Apache Spark: RDD vs. DataFrame vs. Dataset
Developers are in love with APIs because APIs are what make the work of a developer easy and seamless. Apache Spark has since long been appealing its developers to make use of its easy APIs for operating on humongous datasets across the supported languages- Scala, R, Java, and Python.
Here, we will explore three sets of APIs- RDDs, DataFrames, and Datasets, that are available in Apache Spark 2.2 and more. This article is a comprehensive guide on how, when and what to use out of the three targeted APIs.
The DataFrames and Dataset APIs are unified in Apache Spark 2.0.
- Resilient Distributed Dataset – RDD was the primary user-facing API in Apache Spark ever since it was created. Essentially, an RDD is a distributed, Immutable collection of elements of data that is scattered across nodes in a cluster that can be operated simultaneously with a low-level API that does the transformations and actions. RDDs can be of use when-
- A low-level action and transformation and control is required on the dataset.
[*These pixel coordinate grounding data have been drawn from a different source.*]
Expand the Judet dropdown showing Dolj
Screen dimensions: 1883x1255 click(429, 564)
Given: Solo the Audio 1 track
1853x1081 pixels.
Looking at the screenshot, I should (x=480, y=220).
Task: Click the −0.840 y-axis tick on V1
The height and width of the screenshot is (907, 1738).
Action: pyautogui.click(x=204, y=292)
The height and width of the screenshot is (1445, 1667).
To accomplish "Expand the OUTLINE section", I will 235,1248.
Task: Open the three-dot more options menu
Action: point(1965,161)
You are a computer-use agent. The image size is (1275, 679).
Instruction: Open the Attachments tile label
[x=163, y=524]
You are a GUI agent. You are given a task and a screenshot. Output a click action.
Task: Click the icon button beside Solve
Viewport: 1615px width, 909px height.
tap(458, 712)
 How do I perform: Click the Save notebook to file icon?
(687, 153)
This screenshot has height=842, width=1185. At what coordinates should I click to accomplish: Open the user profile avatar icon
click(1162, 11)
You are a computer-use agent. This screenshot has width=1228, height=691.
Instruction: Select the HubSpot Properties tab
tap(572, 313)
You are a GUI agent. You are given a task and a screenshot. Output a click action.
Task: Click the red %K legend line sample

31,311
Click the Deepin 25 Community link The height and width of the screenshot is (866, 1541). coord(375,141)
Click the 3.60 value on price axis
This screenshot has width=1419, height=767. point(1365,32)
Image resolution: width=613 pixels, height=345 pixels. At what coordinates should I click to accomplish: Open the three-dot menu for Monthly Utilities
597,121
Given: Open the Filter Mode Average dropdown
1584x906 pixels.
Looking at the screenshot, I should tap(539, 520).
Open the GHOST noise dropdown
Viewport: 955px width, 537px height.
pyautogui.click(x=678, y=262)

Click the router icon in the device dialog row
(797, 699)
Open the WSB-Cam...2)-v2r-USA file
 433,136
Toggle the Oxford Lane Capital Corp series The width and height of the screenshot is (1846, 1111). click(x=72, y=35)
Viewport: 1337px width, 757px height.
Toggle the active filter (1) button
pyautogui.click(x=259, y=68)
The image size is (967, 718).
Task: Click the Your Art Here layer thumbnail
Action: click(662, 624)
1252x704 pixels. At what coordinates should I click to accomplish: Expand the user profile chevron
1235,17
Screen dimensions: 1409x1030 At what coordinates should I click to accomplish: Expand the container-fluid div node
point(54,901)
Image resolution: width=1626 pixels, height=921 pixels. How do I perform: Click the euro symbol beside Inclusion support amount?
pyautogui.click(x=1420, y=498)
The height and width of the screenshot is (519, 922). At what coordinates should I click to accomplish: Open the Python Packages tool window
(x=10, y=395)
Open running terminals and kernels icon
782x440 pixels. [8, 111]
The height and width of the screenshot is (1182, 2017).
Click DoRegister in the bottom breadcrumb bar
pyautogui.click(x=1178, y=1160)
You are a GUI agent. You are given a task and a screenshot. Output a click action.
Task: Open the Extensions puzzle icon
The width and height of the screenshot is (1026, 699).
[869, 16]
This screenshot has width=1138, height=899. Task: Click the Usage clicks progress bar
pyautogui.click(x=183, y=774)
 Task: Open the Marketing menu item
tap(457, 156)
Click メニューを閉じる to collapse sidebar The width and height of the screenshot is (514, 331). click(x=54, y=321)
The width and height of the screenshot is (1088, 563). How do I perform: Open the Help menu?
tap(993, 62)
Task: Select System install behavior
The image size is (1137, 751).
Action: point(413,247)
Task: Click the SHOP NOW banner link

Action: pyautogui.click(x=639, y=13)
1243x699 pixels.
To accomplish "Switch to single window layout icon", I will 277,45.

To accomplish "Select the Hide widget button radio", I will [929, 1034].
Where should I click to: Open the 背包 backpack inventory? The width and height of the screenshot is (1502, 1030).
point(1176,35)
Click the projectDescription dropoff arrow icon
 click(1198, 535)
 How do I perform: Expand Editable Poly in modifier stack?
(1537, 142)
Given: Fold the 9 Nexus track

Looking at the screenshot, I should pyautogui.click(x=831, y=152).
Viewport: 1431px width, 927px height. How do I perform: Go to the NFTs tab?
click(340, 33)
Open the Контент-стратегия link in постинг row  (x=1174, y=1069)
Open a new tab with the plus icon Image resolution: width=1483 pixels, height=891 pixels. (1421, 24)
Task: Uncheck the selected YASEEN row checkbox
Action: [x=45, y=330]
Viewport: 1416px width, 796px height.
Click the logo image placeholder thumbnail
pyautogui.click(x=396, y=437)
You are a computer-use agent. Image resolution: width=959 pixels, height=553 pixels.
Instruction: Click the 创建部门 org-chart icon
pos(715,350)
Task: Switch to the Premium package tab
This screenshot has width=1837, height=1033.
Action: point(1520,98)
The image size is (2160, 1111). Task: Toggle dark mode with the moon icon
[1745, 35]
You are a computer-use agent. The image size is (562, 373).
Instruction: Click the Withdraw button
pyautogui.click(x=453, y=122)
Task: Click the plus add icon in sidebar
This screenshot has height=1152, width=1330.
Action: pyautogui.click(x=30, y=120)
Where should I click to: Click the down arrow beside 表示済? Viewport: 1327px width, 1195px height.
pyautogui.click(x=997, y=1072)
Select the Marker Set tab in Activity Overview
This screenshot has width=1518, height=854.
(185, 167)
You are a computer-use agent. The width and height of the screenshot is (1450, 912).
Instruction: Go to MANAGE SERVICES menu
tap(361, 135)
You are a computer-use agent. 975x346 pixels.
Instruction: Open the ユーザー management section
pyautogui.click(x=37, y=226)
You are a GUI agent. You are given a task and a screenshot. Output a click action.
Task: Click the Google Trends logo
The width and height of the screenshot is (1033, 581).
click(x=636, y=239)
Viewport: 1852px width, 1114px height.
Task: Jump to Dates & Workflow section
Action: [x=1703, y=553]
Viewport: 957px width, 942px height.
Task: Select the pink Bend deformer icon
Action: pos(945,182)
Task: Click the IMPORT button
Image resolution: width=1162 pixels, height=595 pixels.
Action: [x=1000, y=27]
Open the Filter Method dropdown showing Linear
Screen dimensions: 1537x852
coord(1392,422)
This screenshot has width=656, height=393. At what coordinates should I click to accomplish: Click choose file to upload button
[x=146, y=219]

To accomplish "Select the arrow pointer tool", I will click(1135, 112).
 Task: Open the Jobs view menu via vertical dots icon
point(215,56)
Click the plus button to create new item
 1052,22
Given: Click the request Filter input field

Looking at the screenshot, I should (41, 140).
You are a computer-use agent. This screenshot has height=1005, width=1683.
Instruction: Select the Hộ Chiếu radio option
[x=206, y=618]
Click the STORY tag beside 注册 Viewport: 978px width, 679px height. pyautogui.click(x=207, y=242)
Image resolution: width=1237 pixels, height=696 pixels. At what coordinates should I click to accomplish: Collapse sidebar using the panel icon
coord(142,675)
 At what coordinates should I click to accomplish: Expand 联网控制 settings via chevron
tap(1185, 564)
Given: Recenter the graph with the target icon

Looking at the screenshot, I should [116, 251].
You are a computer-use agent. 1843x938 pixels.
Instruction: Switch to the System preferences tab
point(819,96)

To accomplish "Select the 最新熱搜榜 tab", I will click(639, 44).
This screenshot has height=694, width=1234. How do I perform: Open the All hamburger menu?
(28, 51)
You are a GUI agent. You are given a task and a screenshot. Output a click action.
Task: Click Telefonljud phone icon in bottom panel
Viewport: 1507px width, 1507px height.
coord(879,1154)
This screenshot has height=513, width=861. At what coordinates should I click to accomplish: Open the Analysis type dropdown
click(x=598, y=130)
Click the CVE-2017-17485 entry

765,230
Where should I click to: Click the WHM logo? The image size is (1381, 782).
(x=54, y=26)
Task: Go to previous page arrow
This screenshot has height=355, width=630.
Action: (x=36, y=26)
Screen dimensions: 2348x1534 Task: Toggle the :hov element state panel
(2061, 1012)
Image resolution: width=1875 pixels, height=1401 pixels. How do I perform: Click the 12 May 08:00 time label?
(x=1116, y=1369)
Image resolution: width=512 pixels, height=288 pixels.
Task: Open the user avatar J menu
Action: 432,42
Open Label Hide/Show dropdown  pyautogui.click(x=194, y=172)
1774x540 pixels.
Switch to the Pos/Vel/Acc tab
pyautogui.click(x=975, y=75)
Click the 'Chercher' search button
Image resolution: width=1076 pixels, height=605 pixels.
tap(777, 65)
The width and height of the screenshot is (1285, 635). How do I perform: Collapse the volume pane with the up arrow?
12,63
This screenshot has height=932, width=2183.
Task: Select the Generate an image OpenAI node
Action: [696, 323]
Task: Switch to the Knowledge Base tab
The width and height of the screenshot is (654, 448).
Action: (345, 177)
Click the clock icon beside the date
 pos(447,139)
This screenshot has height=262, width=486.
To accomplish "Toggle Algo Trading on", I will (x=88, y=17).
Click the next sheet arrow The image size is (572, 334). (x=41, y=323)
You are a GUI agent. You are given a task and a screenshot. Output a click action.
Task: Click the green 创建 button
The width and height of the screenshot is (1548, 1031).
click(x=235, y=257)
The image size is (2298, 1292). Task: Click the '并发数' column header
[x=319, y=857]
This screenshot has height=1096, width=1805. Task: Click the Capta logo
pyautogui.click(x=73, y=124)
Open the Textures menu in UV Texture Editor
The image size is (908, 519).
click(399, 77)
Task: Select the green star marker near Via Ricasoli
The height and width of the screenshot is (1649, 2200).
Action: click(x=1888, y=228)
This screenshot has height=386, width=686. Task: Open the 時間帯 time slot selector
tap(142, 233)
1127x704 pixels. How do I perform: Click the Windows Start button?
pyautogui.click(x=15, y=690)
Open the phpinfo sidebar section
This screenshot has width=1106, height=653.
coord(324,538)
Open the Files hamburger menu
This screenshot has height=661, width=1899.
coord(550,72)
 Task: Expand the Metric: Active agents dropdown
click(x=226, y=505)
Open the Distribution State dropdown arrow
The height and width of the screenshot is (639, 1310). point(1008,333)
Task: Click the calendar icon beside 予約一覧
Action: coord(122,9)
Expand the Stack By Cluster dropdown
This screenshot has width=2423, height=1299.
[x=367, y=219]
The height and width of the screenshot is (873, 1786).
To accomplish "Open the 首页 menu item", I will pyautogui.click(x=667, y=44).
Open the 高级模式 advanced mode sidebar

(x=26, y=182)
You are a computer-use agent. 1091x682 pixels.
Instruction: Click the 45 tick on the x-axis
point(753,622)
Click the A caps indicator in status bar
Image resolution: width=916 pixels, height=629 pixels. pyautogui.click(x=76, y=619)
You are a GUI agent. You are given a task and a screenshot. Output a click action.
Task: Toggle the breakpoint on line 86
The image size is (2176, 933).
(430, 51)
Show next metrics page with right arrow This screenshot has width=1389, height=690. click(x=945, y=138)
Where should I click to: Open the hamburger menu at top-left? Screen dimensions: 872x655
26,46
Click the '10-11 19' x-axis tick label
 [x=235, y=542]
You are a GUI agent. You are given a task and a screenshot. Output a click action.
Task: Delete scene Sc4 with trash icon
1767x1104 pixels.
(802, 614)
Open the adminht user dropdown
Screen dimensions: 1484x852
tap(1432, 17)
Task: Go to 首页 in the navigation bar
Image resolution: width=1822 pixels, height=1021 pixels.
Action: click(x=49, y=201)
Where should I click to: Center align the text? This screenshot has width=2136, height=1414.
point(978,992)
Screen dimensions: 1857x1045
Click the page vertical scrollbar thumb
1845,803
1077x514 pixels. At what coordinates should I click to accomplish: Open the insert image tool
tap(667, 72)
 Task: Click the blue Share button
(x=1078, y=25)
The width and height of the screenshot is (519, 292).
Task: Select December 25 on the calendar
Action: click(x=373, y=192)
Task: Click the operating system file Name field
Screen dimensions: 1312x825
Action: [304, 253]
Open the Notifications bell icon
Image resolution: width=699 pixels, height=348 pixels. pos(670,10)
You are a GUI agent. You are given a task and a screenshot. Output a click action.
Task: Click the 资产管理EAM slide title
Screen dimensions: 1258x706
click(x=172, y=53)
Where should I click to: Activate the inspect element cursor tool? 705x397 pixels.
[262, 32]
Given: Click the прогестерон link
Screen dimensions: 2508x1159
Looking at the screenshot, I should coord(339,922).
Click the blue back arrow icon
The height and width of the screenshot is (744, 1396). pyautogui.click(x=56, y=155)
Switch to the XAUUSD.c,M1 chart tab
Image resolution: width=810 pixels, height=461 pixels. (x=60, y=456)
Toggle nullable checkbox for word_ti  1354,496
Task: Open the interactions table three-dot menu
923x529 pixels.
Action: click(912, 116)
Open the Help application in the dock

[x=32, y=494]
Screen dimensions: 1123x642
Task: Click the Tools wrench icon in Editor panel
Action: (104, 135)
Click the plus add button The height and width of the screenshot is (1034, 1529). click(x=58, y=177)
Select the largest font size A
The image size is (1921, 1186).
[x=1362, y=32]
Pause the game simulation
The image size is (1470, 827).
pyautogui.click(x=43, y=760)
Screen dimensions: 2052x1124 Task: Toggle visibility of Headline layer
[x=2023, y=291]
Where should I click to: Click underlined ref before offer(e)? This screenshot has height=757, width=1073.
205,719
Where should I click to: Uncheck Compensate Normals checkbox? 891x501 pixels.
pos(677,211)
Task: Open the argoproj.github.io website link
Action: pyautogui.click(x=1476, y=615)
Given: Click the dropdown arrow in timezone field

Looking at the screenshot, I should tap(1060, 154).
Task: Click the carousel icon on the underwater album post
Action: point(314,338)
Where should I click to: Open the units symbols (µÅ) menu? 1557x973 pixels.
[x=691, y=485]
- The data is unstructured, like in the form of media streams or text streams.
- You want to go for functional programming constructs rather than domain-specific expressions.
- You have no need of imposing a schema like a columnar format while processing and accessing data attributes by name or column.
- You can afford to leave out the optimization and performance advantages that come with DataFrames and Datasets for structured or semi-structured data.
- DataFrames – Like an RDD, a DataFrame is also an immutable distributed collection of data, but unlike it, data is organized like that in a relational database. It is designed to make the processing of large datasets even easier and so, to accomplish that, allows developers to impose a schema on their data allowing higher-level abstraction. It also provides a domain-specific languages API to perform operations on the distributed data and makes Spark accessible to a wider pool of people beyond Data Scientists and Engineers.
- Datasets – From Apache Spark 2.0, Dataset has taken on two distinct APIs characteristics- an untyped API and a strongly-typed API. Conceptually, a DataFrame can be considered as a name for a collection of generic objects Dataset[Row], where, "Row" is a generic untyped JVM object. On the contrary, datasets are a collection of strongly-typed JVM objects ruled by a case class created in Scala or a class in Java. Benefits of Dataset APIs include Static-typing and Runtime type-safety, high-level abstraction and custom view of the structured and semi-structured data, ease-of-use of APIs with Structure, and Performance and Optimization benefits
When to use DataFrames or Datasets
- Use either when what you want are rich semantics, domain-specific APIs, high-level abstractions, etc.
- If your processing requirements demand filters, maps, high-level expressions, averages, aggregations, SQL queries, sum, and use of lambda functions on semi-structured data.
- Unified and Simplified APIs across Spark libraries.
- If you use R, go for DataFrames.
- If you are a Python user, use DataFrames and come back to RDDs if you need more control.
In a wrap, your choice of RDD, DataFrame or Dataset will be obvious once your requirements are clear. While RDDs offer low-level functionalities and better control, the latter two allow custom view and structure, high-level and domain-specific operations, and speed of processing and execution.